--- PAGE TEXT ---
*** Begin section ***
Global Media Journal - Australian Edition - ISSN 1550 7521

Volume 4, Issue 1: 2010

Editorial

 

GMJ/AU is pleased to release Volume 4 #1 issue for 2010 —Of Human Bondage: Interest, Habit, Love, Obsession, Addiction.


Editor

Welcome to GMJ/AU Issue 4.1 for 2010.  I am pleased to introduce this issue with its special focus on Obsessions and Addictions as played out in media contexts and social circumstances. The sense of urgency surrounding this theme is underscored by the strong response to the call for the papers and the sense of commitment that marks the contributions to this issue of GMJ/AU. The issue is guest-edited by Dr. Milissa Deitz, lecturer in communication and writing in the School of Communication Arts, whose hard work and diligence has ensured its success. In working with this theme, we have marked a departure in how we construct the thematic skeins of scholarship in communication and media studies and opened the journal to interdisciplinary conversations about addiction, obsessions, secrecy,  medical cultures, and contemporary subjectivity that includes scholars in cultural studies, film and media studies, gaming, cultural psychology and journalism.

Comments and responses are welcomed within our recently added comments facility.

Thanks to the editorial and production teams who worked on this issue with a particular thanks to Lisa Kaufmann, recently appointed editorial assistant.

Hart Cohen

Guest Editor: Dr. Milissa Deitz

This special issue of GMJ/AU 4.1, Of Human Bondage: Interest, Habit, Love, Obsession, Addiction, explores the contradictions inherent in relation to those hallmarks of modern society: obsession and addiction. Readers of Susan Sontag will be familiar with the idea of disease as metaphor and while obsession may be a phenomenon of modern existence, it can also be much more than excessive interest or preoccupation. It is also a pathology.
*** End section ***
--- REQUIRED WORK ---
Continue the journal editorial on obsession and addiction from the point where it stops.

--- DATA TO EXAMINE ---
*** Begin section ***
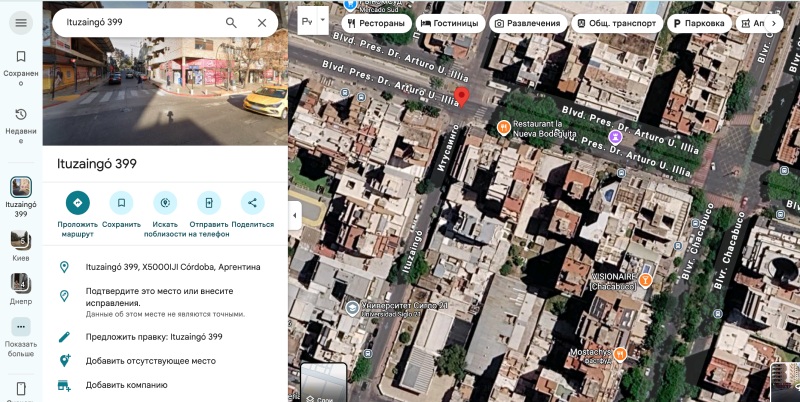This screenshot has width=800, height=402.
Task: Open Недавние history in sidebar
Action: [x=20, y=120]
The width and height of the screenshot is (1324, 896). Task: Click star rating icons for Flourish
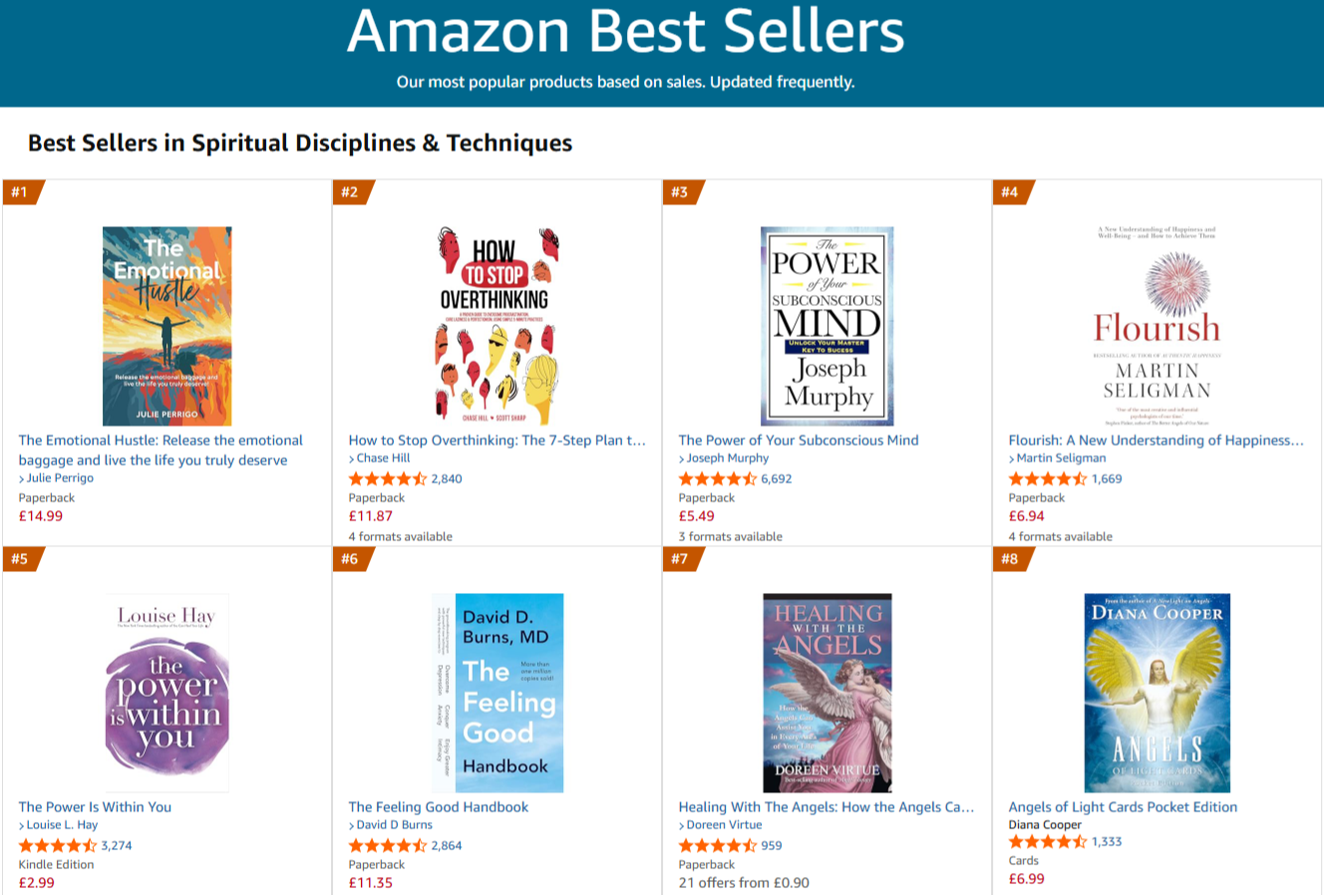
*** End section ***
*** Begin section ***
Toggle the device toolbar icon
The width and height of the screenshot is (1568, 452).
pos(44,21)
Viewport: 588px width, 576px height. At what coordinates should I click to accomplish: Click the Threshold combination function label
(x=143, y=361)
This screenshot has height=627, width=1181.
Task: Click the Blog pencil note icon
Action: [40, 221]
*** End section ***
--- TASK ANSWER ---
In his book Obsession: A History (reviewed in this issue), US scholar Lennard Davis argues that, as a medical problem and both a product and a symptom of modernity, mental illness needs to be considered in a "bio-cultural" way. In an interview on http://www.press.uchicago.edu he states:

We are increasingly surrounded by a world that demands obsessive behaviour. We now can check our emails addictively with our iPhones and PDAs. We can watch the elections with an obsessive attention that we didn’t have before with instant checks on the Internet, and a TV industry geared to create a panic at a moment’s notice … In our careers, we are required to spend inordinate amounts of time devoted to doing one thing, and that itself is both the cause and the symptom of OCD – doing or thinking about one thing too much.

Davis’ main thesis is that one cannot understand obsession without considering its corresponding social, cultural, historical, anthropological and political circumstances. As a cultural historian, he argues that a bio-cultural perspective may yield “a greater trove of knowledge than a more narrow, clinical one”.

Together, the papers in this issue attempt to reconceptualise the relationship between obsession, addiction and agency. Amongst them, we have a paper on the memoirs of the American novelist Augusten Burroughs in which addiction is used as a frame through which to begin an examination of Burroughs’ representations of subjectivity in contemporary culture. Another covers recent innovations in video game addiction research and theory and reflects critically on key research questions within the psychological field of video game addiction as well as the broader question of whether contemporary anxieties about high levels of computer technology use are justified. The increased portrayal of drug abuse on the big screen prompted another paper, which looks at heroin addiction in the films Christiane F. and Drifter.